Dec. 17, 2019 - 13:54 By Kim Bo-gyung
The United Kingdom, one of the countries leading the world in artificial intelligence, is seeking to step up cooperation with industry leader South Korea for advancements in AI, officials said.

“Whatever the outcome of the (UK) election, we can be confident that there will continue to be a powerful story to tell about AI in the UK,” British Ambassador to Korea Simon Smith said in his opening remarks, delivered in Korean at AI UK Conference 2019 at Seoul’s Dongdaemun Design Plaza on Dec. 12.


“To make the most of new digital technologies, we need to work together and build common ground.
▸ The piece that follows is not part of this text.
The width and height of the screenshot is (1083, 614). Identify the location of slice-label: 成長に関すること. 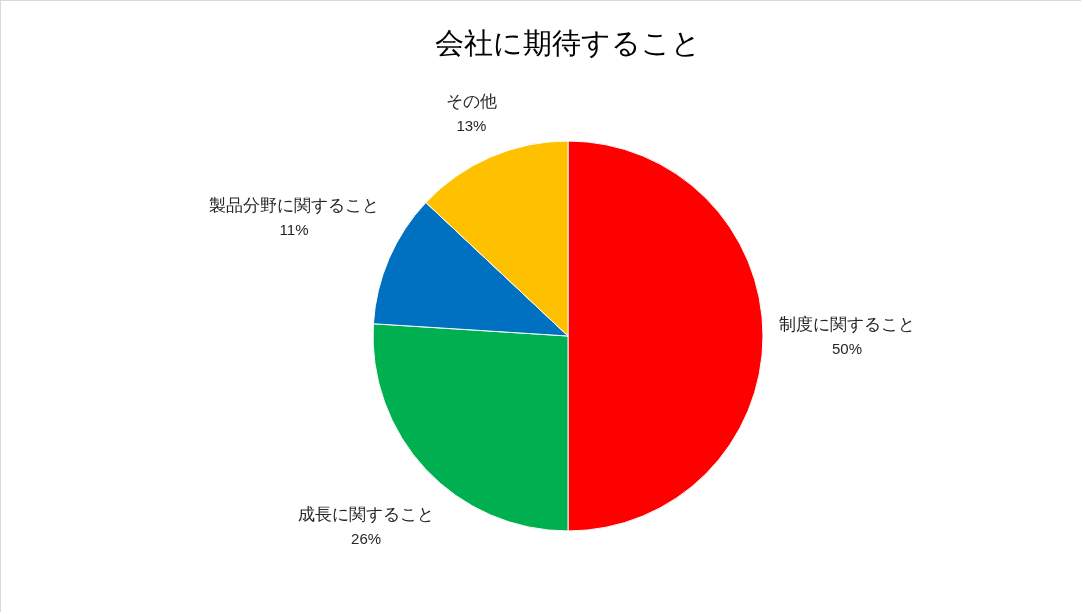
(366, 514).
It is more important than ever that we work with like-minded companies, organizations and countries, to make sure new technologies develop in a way that reflects our shared values.”
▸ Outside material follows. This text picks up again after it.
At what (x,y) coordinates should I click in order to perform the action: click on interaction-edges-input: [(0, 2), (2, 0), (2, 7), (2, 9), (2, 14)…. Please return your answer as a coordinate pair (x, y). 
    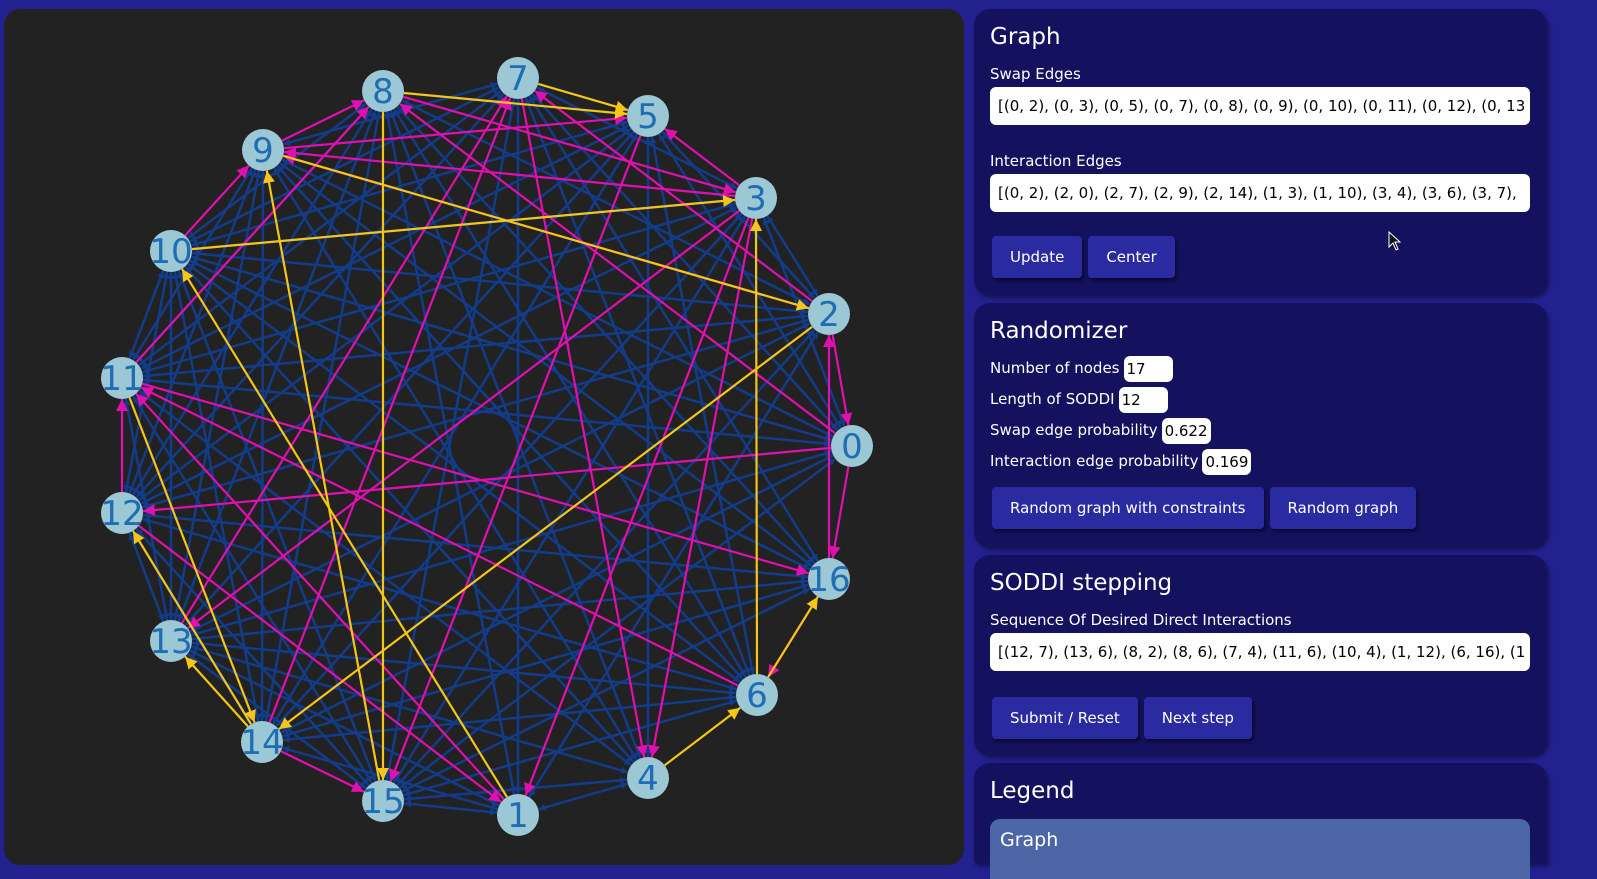
    Looking at the image, I should click on (1260, 193).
According to the British Embassy, investment in AI in the UK totaled 1 billion pounds ($1.3 billion) last year, surpassing the combined figures for Germany, France, the Netherlands, Sweden and Switzerland.

On the back of full government support, AI is expected to add 630 billion pounds to Britain’s economy by 2035, a UK government report found.

Mike Short, chief scientific adviser at the UK’s Department for International Trade, said at the conference that he hopes to see more AI-related collaboration between Seoul, a leader in 5G networks, and Britain.

Short gave a keynote speech introducing AI in the UK, saying the country has a head start in the field with more than 1,000 AI startups and SMEs such as Deep Mind, Swift Key, VocallQ and Magic Pony.

“AI is impacting all sectors, leading to new business opportunities,” Short said, emphasizing health care startups as a promising sector for AI.

The incorporation of AI into all aspects of society is giving rise to new industries, revolutionizing existing ones and making others obsolete.

For example, demand for advisers in the finance industry is expected drop further due to AI, which completes the task more quickly and accurately at a lower cost. According to the MIT Technology Review, Goldman Sachs has reduced the number of advisers from 600 traders to two, ultimately letting go of 99 percent of its traders in 2017.

Offering an optimistic outlook, Ryu Woong-hwan, head of SK Telecom’s SV Innovation Center, said AI would help communities realize greater social value.